Pas seulement les images, cependant; Driggs espère trouver une institution pour acheter la collection, ce qui l’empêchera de diriger l’entreprise et lui fournira une assistance pour les travaux de catalogage et de conservation nécessaires. Les photographies et les enregistrements survivront, mais Driggs est de la dernière génération avec des souvenirs de première main de ces groupes. D'ailleurs, ils avaient dépassé leur apogée, même au moment où il les entendit. «Lorsque j'ai entendu Teddy Wilson il y a 35 ans, il n'était en rien comparable à ce qu'il était dans les années 30 et 40», déclare Driggs. "À ce moment-là, il soutenait trois ou quatre ex-femmes et ne faisait que passer à l'action", aux yeux de Driggs, les choses ne se sont pas améliorées. Dans la poignée de clubs que même la ville de New York peut supporter, les Blancs jouent Dixieland et les musiciens noirs veulent imiter Miles Davis ou John Coltrane, une ambition qui déconcerte Driggs, dont le souvenir de Coltrane est succinct: Un solo de 40 minutes à l'Apollo et le public s'en allait. »(Driggs possède toutefois une centaine de photographies de Davis et deux fois moins que Coltrane.) Aujourd'hui, à New York, deux groupes se rencontrent. Les normes de Driggs. Le mardi soir, il se rend avec son amie Joan Peyser (auteur d'une biographie acclamée de Leonard Bernstein) dans un lieu du centre-ville de Manhattan pour entendre Vince Giordano et His Nighthawks, un big band au style classique. Le lundi soir, ils vont dans un club à Chelsea, où ils écoutent Kevin Dorn et son groupe de jazz, un sextet qui joue des standards instrumentaux et vocaux des années 20 et 30. Dorn est un jeune batteur remarquable et son groupe comprend des musiciens talentueux.

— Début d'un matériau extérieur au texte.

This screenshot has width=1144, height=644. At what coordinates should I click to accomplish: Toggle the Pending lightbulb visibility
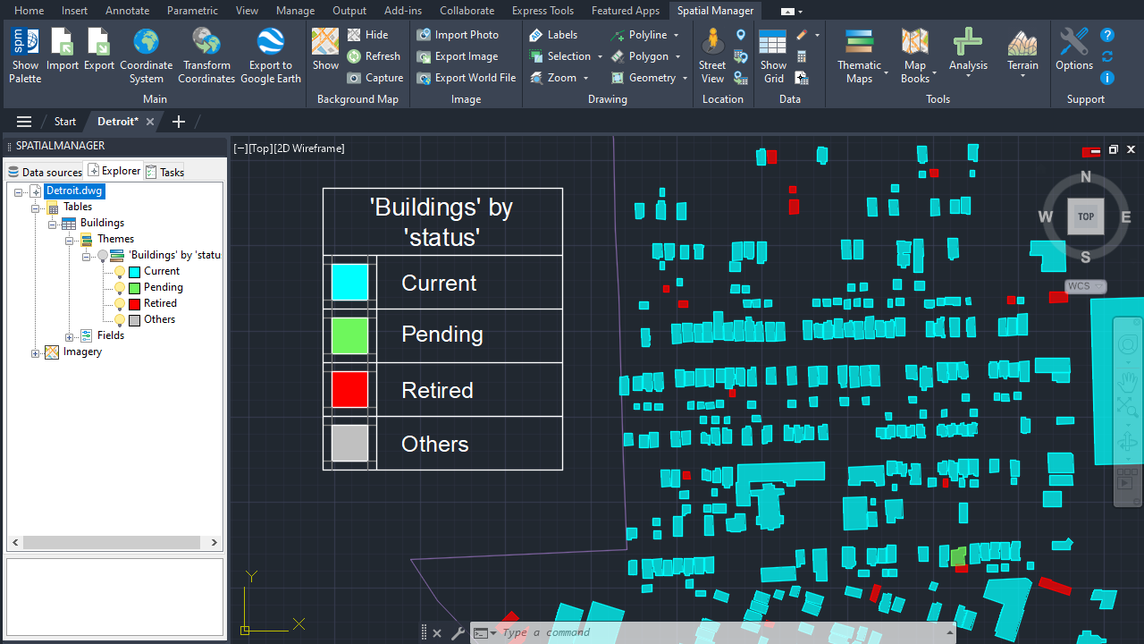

Driggs pense qu'ils pourraient s'habiller avec un peu plus de classe - ils portent principalement des vestes de sport par-dessus des chemises à col ouvert, une casquette fedora ou une casquette de marchand de journaux - bien qu'il reconnaisse l'impossibilité pratique de s'attendre à ce qu'ils conservent une veste compte tenu de ce qu'ils sont probablement payés.

Mais alors qu'ils se lancent dans «Exactement comme toi» ou «Quand les rêves se réalisent», si vous fermez les yeux et évoquez l'odeur du tabac en combustion et du bourbon renversé en train de sécher sur la nappe, vous vous imaginez peut-être de retour devant Benny, la célèbre porte. Morton et Walter Page échangent des solos avec un gars à la batterie qui a joué avec un gars qui a joué avec Ellington.

Un animateur pose son klaxon et chante "Quand je prends mon sucre au thé" avec précaution, évoquant étrangement les sonorités d'un début 78. Le saxophoniste se lance dans son apothéose à huit barres, le haut-chapeau fait son bégaiement. Driggs et Peyser tiennent la main à travers «l'Est du soleil, l'Ouest de la lune». Ils sont assis à l'avant, près du kiosque à musique, et tant qu'ils ne regardent pas derrière eux, ils peuvent ignorer le fait que presque personne d'autre est dans la chambre.